That's easy to explain:

1\. Corporate boards should show a fair representation of the largest
stockholders.

2\. For a board with 100 members, it should be apparent that anyone with more
than 1% of the corporation's stock must be given a place on the board. But
this only makes a point and isn't a typical board -- 100 members is unwieldy.

3\. Another case is one in which the majority of the corporation stock is held
by many small investors and there are only a few majority stockholders. In
this case, someone holding more than an individual investor but less than the
majority investors may still earn a place, even on a relatively small board.
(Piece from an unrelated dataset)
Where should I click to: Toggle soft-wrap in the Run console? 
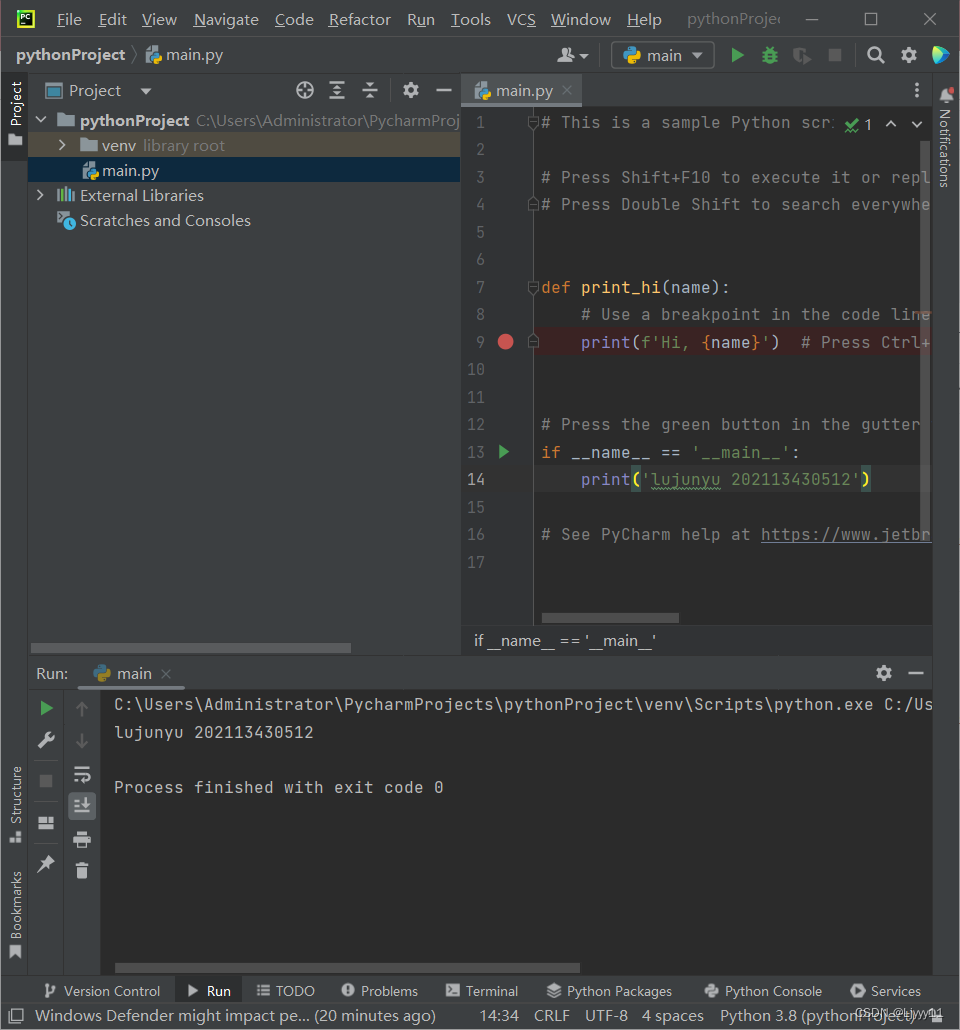click(81, 774)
4\. Another way to describe this is to take the number of board seats and
distribute them among those individuals who hold the largest stock holdings,
in declining order. For example, let's say there are ten board positions, five
majority stockholders and a pool of smaller investors with quickly declining
stock percentages. In this case, a stockholder with a very small stake might
acquire a position on the board simply by being counted among the ten largest
stockholders.

------
Aloha
Probably not.

This is about the myopic quarter to quarter focus on profits by the market,
the stock market in the last 30 years has been increasingly unable to to focus
on the long game - if it does generate income or profit by the next quarter,
its rubbish.

This attitude has wormed its way all through the economy, its part of why its
hard to get a company to promote from within - they expect their employees to
come from the outside with all the tool/skills/knowledge to hit the road
running - even if they are at a significant disadvantage in actually
understanding a companies operations. It used to be you could get an entry
level job and company X, and expect a regular set of promotions up the chain,
now, to get that promotion, you need to go work some place else almost.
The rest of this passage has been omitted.